Dans une île du Nouveau Monde
Vivait un peuple heureux encor :
C'était l'ignorance profonde
Et les vertus de l'âge d'or.
Tout habitant, pour être utile,
N'avait qu'à consulter son cœur ;
L'air pur et la terre fertile
Encourageaient le laboureur.
Noblesse, honneur, gloire, opulence,
Etaient des termes ignorés ;
Les soins pénibles de l'enfance
Pour les mères étaient sacrés.
Point d'état qui fut mercenaire,
Point de travail qui fut vendu ;
Tout service avait son salaire
Dans le plaisir d'être rendu.
L'amour, qui cherchait à paraître,
A tous les feux s'abandonnait ;
Si l'aurore l'avait vu naître,
La fin du jour le couronnait.
L'éclat, le faste, la parure,
N'avaient point étendu leurs droits :
Ainsi de la simple nature
Ce peuple heureux suivait les lois.
Le destin, fidèle au partage
Des maux et des biens d'ici-bas,
Voulut, en le rendant si sage,
Que ses yeux ne s'ouvrissent pas :
Mais il habitait une plaine
Que sans danger il parcourait ;
Il cherchait et trouvait sans peine
A mesure qu'il désirait
De ce peuple doux et tranquille
Le bonheur semblait bien certain,
Lorsque, pour le malheur de l'île,
Il y parut un Médecin.
A son art dangereux
il soumit cette terre ;
Il séduisit ce peuple, employa ses secrets ;
A tous les habitants il rendit la lumière,
Et les dévoua tous à d'éternels regrets.
Ses malheureux succès firent naître l'envie
De parcourir des lieux inconnus jusqu'alors :
Ce peuple abandonna sa campagne chérie,
Et d'un pied téméraire il en franchit les bords.

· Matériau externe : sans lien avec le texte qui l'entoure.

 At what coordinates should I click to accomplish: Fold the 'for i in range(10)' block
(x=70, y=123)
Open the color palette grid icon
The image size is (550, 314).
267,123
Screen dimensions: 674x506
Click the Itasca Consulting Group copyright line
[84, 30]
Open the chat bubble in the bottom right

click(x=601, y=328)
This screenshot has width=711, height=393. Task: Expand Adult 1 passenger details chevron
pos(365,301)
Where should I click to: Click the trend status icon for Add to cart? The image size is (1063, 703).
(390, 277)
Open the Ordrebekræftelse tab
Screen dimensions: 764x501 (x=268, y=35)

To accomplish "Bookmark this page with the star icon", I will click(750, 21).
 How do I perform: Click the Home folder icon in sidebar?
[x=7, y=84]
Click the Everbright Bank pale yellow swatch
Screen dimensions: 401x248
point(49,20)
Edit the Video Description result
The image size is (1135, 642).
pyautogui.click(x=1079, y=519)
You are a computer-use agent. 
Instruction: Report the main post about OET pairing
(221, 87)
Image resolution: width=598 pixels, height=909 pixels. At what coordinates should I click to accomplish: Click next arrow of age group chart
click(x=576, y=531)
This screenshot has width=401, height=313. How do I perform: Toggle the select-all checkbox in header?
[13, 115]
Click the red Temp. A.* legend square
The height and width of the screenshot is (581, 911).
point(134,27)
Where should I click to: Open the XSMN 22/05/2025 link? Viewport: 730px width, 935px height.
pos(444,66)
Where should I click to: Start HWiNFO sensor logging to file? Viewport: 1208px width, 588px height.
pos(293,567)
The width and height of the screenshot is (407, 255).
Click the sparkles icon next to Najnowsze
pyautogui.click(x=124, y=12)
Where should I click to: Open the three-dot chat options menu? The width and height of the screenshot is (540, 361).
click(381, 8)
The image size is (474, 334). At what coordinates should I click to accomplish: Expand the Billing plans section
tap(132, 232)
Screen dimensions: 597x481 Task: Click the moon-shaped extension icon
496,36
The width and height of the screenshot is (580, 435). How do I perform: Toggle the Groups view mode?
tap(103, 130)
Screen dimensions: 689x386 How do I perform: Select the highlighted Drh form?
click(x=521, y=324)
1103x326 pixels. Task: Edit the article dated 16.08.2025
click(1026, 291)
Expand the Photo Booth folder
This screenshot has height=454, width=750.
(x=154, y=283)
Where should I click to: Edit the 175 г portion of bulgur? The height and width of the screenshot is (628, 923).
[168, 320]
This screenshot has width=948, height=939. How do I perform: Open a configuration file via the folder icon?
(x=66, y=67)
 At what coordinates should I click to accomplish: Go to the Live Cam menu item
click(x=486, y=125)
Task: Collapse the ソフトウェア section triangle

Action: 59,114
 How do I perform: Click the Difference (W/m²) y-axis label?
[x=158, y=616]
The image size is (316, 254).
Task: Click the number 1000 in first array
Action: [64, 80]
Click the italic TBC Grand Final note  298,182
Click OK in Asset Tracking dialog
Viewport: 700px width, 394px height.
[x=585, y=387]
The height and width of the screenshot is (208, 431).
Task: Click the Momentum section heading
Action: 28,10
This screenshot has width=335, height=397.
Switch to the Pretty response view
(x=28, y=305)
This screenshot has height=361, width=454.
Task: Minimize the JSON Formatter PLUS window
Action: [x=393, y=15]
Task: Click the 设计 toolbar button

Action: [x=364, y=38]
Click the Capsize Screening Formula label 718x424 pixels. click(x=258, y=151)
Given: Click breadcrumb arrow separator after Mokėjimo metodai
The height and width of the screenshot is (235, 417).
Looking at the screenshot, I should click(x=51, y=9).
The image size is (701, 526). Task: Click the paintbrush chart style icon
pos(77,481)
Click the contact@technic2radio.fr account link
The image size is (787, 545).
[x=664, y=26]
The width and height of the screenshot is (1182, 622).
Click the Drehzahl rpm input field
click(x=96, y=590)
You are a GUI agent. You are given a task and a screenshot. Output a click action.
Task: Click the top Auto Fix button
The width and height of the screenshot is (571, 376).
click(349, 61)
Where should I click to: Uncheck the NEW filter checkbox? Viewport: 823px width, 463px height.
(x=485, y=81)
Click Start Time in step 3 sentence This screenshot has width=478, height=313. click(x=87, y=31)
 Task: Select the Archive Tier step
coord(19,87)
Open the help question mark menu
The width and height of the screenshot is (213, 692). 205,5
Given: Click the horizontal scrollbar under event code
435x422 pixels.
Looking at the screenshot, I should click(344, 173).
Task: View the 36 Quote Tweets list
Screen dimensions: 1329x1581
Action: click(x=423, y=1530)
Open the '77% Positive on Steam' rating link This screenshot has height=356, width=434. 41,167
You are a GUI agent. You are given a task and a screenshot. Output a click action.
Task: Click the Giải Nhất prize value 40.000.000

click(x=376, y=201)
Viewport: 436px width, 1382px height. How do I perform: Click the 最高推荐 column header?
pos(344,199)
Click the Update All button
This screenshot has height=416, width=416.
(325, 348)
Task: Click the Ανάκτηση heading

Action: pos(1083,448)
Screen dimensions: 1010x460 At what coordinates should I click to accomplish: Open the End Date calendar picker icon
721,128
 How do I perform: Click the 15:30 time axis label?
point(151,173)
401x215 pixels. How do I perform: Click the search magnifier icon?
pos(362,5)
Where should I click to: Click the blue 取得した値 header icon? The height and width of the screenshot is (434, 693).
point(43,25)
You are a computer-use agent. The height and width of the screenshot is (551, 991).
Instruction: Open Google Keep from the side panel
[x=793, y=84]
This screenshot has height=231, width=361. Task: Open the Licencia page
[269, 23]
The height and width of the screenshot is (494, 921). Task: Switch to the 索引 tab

Mille dangers l'environnèrent,
Qu'avant il ne soupçonnait pas :
Dans les détours qui l'égarèrent
Ses yeux ne guidaient plus ses pas.
De son bonheur passé la douloureuse image
Venait à son esprit se peindre à tout moment ;
De l'art qui l'éclaira reconnaissant l'ouvrage,
Il regretta trop tard son doux aveuglement.
Aux discours séducteurs de la Philosophie,
Mortels, craignez de vous livrer :
Celui qui veut trop pénétrer
S'égare et perd souvent le bonheur de sa vie.